All this enables the use of a single, higher-tier APIM instance as required.

Allowing External Access to an API

Let’s run through an example of accessing an external API.

Success: Exposing an external API
  1. A request is made to the externally available Application Gateway: https://api.company.com/api1/customers
  2. The Application Gateway executes the rewrite rule and adds the prefix "external". The request is now forwarded to: https://apiminstance.azure-api.net/external/api1/customers
  3. APIM has an API matching external/api1 and so routes the request to the backend.
  4. The backend (over the private network) completes the API call and returns a successful 200 OK response to the External User.

The externally exposed Application Gateway will only forward requests to APIs with an “external” prefix.

Blocking Access to an Internal API

So continuing the scenario, if an attempt is made to reach an internal API via the External Application Gateway, then the routing will fail.
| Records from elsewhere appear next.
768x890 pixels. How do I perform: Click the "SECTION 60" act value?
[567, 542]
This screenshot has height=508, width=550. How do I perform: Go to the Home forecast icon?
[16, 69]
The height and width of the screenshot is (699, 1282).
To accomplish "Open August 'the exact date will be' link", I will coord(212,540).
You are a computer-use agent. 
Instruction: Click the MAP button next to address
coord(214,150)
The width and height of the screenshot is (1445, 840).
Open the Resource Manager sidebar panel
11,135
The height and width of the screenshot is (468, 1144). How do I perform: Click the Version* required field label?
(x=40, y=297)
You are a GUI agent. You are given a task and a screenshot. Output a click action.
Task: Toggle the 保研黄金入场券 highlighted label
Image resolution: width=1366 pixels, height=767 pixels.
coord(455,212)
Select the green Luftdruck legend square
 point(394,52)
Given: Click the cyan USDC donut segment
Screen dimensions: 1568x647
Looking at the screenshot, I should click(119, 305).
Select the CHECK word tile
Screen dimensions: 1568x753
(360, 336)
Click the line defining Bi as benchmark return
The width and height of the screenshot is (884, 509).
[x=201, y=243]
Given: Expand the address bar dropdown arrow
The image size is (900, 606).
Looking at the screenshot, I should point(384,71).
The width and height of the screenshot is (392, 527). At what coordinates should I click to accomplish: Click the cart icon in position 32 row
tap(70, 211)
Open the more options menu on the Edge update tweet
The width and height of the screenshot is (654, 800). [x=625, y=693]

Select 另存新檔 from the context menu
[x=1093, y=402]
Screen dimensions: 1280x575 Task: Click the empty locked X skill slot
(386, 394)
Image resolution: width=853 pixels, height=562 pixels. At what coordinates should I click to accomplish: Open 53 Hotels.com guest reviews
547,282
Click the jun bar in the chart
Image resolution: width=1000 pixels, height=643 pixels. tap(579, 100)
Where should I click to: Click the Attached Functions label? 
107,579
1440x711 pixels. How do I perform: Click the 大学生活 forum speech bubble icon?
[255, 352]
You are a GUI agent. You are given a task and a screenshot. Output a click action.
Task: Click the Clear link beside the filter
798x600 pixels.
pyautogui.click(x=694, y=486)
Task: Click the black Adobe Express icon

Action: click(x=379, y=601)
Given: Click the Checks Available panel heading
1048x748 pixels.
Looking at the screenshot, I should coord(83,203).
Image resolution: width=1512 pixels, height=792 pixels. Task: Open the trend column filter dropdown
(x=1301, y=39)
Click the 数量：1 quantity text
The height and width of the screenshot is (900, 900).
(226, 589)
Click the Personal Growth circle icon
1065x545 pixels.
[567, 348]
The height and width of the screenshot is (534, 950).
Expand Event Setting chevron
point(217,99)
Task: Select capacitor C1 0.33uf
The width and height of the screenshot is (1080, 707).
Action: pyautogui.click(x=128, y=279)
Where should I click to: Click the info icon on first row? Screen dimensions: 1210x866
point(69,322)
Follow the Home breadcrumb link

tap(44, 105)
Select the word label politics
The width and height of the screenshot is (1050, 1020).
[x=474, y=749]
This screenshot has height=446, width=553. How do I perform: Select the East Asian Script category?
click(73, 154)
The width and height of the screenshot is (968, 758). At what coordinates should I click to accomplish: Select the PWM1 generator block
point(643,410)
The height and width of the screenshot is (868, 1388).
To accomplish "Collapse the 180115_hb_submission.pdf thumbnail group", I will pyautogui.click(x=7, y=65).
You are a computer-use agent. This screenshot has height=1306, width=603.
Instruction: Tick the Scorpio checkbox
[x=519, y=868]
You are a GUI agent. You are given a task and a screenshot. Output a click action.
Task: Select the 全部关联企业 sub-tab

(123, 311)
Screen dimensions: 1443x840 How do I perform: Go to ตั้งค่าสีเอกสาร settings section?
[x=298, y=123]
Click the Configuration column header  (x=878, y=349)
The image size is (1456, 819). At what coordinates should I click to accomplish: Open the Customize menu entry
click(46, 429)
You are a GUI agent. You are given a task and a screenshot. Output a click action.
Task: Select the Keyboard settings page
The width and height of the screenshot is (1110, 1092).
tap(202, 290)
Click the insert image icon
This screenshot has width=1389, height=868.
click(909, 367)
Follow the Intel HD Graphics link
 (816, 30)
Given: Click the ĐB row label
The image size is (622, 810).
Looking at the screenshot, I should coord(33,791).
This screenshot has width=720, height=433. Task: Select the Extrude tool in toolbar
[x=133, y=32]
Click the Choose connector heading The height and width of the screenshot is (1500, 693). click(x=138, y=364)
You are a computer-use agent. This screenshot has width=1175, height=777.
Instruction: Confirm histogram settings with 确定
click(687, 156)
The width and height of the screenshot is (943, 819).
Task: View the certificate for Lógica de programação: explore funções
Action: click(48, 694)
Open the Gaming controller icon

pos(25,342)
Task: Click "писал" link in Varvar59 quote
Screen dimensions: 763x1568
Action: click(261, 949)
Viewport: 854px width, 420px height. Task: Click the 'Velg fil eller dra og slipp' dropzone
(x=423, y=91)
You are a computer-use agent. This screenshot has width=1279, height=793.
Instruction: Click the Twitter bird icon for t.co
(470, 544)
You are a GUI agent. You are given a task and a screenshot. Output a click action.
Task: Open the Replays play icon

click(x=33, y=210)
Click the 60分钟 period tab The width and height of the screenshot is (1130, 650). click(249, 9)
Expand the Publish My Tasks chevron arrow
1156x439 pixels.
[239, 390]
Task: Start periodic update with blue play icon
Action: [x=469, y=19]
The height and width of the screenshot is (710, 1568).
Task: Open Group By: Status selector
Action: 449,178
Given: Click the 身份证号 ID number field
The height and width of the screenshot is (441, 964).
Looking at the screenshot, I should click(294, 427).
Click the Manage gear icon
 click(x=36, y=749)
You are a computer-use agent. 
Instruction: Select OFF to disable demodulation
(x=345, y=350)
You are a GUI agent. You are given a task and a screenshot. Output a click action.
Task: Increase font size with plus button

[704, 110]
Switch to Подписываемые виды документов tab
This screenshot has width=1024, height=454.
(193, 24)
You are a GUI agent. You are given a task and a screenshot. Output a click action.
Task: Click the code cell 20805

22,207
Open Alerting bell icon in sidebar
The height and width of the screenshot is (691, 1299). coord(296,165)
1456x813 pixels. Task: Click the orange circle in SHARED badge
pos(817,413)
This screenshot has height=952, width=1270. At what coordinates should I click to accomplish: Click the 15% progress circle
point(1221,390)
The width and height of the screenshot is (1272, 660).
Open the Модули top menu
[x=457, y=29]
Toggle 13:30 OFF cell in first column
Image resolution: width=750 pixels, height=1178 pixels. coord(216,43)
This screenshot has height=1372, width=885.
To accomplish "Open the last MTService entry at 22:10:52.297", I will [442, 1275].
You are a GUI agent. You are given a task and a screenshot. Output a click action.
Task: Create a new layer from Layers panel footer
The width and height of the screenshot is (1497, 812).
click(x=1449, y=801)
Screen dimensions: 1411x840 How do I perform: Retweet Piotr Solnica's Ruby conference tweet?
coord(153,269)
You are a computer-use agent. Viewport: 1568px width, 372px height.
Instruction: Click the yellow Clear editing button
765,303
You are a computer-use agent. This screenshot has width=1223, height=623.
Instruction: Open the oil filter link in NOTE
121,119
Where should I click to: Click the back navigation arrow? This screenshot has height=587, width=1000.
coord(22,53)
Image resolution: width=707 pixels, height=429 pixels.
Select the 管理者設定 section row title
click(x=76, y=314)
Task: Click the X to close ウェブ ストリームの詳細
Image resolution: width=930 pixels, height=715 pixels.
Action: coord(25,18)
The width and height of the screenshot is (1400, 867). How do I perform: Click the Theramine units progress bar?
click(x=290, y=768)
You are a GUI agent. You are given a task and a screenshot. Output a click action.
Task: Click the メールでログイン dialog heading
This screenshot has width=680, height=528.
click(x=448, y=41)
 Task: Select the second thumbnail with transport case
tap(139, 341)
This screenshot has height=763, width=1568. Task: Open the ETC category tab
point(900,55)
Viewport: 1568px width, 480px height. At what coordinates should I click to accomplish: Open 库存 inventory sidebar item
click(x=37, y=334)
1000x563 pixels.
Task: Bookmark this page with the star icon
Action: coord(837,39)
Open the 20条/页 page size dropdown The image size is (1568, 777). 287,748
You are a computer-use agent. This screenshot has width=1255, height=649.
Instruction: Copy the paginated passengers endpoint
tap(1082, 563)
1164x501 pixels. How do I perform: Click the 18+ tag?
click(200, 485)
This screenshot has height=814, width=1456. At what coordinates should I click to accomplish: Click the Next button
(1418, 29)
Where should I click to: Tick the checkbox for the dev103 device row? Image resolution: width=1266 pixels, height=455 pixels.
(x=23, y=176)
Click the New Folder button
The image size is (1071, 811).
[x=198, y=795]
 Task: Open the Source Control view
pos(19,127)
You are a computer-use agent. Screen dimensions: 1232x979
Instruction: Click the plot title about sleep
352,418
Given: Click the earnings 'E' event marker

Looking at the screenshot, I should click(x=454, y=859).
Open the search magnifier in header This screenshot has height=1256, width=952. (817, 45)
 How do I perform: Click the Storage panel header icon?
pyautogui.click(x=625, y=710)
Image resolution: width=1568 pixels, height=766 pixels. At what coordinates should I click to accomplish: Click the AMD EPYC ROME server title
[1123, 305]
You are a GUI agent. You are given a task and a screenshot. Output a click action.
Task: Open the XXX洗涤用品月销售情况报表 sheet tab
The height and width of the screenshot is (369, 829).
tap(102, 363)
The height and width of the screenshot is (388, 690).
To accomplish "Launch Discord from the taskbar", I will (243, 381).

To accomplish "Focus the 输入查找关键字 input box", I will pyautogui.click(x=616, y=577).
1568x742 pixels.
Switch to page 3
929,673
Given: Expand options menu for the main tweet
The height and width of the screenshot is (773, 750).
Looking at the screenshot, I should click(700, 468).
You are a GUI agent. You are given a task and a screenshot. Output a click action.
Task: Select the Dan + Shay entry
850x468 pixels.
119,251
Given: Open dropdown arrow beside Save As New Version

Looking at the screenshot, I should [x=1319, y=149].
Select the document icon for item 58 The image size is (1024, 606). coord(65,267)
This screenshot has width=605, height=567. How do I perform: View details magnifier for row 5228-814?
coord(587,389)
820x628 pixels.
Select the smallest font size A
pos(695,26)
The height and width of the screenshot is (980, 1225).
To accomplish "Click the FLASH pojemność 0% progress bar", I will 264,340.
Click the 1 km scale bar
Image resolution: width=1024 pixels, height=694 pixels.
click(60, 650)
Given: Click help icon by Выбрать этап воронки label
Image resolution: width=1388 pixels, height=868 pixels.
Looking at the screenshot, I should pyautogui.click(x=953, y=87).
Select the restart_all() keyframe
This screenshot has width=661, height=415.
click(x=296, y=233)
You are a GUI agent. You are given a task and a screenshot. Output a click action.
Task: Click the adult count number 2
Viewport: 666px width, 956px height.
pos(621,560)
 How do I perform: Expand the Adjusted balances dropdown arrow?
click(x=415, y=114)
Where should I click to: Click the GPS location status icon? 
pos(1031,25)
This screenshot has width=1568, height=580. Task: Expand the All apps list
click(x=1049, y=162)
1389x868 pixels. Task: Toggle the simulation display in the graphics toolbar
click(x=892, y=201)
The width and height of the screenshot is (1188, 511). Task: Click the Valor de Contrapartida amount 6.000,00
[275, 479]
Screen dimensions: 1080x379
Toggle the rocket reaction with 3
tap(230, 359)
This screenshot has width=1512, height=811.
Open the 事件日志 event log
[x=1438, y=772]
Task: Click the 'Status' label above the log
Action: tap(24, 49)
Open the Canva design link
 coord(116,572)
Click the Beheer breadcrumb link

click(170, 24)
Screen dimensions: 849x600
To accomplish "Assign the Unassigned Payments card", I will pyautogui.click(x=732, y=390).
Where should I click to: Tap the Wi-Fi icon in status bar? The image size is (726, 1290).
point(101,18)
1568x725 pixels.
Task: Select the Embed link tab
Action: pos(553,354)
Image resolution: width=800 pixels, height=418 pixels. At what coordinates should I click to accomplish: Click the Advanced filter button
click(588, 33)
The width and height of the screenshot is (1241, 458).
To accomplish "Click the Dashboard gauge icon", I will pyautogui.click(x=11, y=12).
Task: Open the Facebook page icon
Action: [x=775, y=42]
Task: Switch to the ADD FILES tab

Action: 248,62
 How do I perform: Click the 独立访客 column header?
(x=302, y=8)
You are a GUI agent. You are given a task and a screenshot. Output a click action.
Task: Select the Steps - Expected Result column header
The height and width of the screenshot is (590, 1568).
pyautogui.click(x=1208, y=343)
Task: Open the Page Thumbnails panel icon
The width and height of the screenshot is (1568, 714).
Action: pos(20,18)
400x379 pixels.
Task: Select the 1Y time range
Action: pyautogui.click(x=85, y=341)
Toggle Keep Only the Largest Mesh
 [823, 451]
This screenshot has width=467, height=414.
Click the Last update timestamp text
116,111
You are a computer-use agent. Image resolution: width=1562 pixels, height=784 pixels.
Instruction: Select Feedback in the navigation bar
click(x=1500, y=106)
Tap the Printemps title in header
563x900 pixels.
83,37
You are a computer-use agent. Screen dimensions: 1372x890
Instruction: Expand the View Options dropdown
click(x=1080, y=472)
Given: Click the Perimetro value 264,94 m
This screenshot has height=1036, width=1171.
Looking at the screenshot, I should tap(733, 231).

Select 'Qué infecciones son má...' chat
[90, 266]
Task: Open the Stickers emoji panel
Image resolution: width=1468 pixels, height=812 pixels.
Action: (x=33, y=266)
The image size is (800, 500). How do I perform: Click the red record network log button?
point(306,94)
Secure: Internal API is not exposed externally
  1. Request is made to extermally available Application Gateway, with url: https://api.company.com/api4/orders
  2. Application Gateway executes the rewrite rule and adds the prefix "external". The request is now forwarded to: https://apiminstance.azure-api.net/external/api4/orders
  3. APIM does not have an API matching external/api4. The request terminates and does not route to any backend system.

Wrapping Up

By using this approach for isolating internal and external APIs, we can greatly simplify the final architecture.

It allows for the focus of the API Management to remain within the APIM instance. Through the use of a simple convention, it means that:

  • New APIs can be introduced without having to update the Application Gateway.
  • Application Gateway rule limits (100 path-based rules) are not threatened.
  • External or Internal moniker on API URLs are not exposed to callers.

Whilst the Microsoft suggestion is valid, this feels a better fit.

As a side note, it doesn’t have to be Application Gateway. The concept doesn’t require Application Gateway per-se, just that URL rewriting and network routing has to take place. Whether this is done in another service, such as Cloudflare, doesn’t matter to the overall concept.